Exercise requirements: Every line in the listing below from the one with "Back to homepage (111, 393)" through the one with "[Home] (700, 667)" is to be reproduced exactly, both ends included; leave out the rest.

----------------

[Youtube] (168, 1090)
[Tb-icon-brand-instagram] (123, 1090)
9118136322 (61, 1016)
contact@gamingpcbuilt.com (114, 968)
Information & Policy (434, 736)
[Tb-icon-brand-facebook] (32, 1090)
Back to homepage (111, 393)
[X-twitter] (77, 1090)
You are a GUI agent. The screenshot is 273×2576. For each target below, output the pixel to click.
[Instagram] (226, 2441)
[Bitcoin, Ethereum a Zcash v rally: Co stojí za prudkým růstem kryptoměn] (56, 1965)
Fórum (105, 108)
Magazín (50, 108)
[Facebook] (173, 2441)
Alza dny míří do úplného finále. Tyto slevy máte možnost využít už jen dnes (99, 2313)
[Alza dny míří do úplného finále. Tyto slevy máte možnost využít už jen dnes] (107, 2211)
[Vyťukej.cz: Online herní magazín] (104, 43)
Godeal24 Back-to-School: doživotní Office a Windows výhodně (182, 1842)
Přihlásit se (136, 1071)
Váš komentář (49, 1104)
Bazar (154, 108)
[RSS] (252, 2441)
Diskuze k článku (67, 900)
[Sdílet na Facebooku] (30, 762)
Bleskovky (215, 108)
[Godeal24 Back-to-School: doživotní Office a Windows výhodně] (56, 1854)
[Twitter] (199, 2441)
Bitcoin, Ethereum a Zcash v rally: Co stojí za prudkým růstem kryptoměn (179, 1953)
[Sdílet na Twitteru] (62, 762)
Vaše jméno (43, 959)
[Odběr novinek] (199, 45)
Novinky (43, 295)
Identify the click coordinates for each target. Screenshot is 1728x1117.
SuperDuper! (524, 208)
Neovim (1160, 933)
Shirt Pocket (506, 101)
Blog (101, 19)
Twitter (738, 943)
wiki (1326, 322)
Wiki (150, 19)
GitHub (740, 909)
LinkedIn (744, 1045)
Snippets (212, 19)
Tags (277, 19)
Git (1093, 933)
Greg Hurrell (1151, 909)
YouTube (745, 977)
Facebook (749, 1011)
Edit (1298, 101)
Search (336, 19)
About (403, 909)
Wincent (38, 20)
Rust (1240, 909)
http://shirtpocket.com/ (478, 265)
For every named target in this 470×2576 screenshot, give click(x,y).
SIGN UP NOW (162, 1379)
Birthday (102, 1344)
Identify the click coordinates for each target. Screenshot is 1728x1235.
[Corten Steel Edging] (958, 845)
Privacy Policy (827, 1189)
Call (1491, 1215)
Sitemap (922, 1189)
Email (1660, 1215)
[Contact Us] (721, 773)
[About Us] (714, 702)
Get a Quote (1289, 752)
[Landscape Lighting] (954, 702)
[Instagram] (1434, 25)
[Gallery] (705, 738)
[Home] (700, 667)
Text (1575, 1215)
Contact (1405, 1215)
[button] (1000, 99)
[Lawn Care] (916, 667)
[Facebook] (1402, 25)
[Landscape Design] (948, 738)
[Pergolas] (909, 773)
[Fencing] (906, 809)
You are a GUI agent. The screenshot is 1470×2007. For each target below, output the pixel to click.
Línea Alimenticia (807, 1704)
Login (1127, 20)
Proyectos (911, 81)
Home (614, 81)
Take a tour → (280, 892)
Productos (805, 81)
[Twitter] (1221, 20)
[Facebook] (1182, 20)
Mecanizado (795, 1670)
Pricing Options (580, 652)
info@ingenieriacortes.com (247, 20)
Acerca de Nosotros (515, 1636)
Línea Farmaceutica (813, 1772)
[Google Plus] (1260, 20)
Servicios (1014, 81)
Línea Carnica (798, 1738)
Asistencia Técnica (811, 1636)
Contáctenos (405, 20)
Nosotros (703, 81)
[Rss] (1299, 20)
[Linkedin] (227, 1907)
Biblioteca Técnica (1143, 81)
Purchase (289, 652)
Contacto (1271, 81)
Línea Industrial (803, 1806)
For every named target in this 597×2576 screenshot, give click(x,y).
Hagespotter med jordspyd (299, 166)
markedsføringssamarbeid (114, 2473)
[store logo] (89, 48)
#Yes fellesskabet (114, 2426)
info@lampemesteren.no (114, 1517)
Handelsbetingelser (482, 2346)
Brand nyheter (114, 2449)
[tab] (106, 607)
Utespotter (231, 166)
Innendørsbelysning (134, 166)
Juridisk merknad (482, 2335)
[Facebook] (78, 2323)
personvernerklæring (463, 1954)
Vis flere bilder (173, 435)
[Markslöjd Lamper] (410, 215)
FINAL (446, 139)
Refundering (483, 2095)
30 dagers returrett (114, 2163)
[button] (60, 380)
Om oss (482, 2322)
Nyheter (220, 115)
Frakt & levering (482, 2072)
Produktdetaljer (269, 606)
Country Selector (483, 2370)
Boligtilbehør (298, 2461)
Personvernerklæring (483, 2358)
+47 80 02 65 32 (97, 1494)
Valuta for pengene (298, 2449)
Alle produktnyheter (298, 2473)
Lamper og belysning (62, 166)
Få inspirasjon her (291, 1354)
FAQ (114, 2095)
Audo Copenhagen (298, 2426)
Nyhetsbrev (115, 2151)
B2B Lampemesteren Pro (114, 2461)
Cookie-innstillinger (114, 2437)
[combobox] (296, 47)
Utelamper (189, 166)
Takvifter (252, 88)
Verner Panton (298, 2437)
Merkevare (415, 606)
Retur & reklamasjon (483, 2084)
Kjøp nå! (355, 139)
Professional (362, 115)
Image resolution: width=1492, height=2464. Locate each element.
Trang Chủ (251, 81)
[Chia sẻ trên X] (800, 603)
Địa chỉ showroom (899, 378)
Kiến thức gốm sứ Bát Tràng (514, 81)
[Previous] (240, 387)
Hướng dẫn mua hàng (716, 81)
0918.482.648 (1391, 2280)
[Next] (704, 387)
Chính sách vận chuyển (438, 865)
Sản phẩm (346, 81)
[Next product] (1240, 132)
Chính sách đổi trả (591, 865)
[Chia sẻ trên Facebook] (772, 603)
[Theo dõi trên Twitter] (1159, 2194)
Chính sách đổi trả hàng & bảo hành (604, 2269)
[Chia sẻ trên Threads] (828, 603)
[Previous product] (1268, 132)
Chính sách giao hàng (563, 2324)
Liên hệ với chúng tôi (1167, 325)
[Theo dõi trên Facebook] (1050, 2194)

----------------

Completed exercise:
Back to homepage (111, 393)
[X-twitter] (77, 1090)
You are a GUI agent. The screenshot is 273×2576. For each target below, output the pixel to click.
[Instagram] (226, 2441)
[Bitcoin, Ethereum a Zcash v rally: Co stojí za prudkým růstem kryptoměn] (56, 1965)
Fórum (105, 108)
Magazín (50, 108)
[Facebook] (173, 2441)
Alza dny míří do úplného finále. Tyto slevy máte možnost využít už jen dnes (99, 2313)
[Alza dny míří do úplného finále. Tyto slevy máte možnost využít už jen dnes] (107, 2211)
[Vyťukej.cz: Online herní magazín] (104, 43)
Godeal24 Back-to-School: doživotní Office a Windows výhodně (182, 1842)
Přihlásit se (136, 1071)
Váš komentář (49, 1104)
Bazar (154, 108)
[RSS] (252, 2441)
Diskuze k článku (67, 900)
[Sdílet na Facebooku] (30, 762)
Bleskovky (215, 108)
[Godeal24 Back-to-School: doživotní Office a Windows výhodně] (56, 1854)
[Twitter] (199, 2441)
Bitcoin, Ethereum a Zcash v rally: Co stojí za prudkým růstem kryptoměn (179, 1953)
[Sdílet na Twitteru] (62, 762)
Vaše jméno (43, 959)
[Odběr novinek] (199, 45)
Novinky (43, 295)
Identify the click coordinates for each target. Screenshot is 1728x1117.
SuperDuper! (524, 208)
Neovim (1160, 933)
Shirt Pocket (506, 101)
Blog (101, 19)
Twitter (738, 943)
wiki (1326, 322)
Wiki (150, 19)
GitHub (740, 909)
LinkedIn (744, 1045)
Snippets (212, 19)
Tags (277, 19)
Git (1093, 933)
Greg Hurrell (1151, 909)
YouTube (745, 977)
Facebook (749, 1011)
Edit (1298, 101)
Search (336, 19)
About (403, 909)
Wincent (38, 20)
Rust (1240, 909)
http://shirtpocket.com/ (478, 265)
For every named target in this 470×2576 screenshot, give click(x,y).
SIGN UP NOW (162, 1379)
Birthday (102, 1344)
Identify the click coordinates for each target. Screenshot is 1728x1235.
[Corten Steel Edging] (958, 845)
Privacy Policy (827, 1189)
Call (1491, 1215)
Sitemap (922, 1189)
Email (1660, 1215)
[Contact Us] (721, 773)
[About Us] (714, 702)
Get a Quote (1289, 752)
[Landscape Lighting] (954, 702)
[Instagram] (1434, 25)
[Gallery] (705, 738)
[Home] (700, 667)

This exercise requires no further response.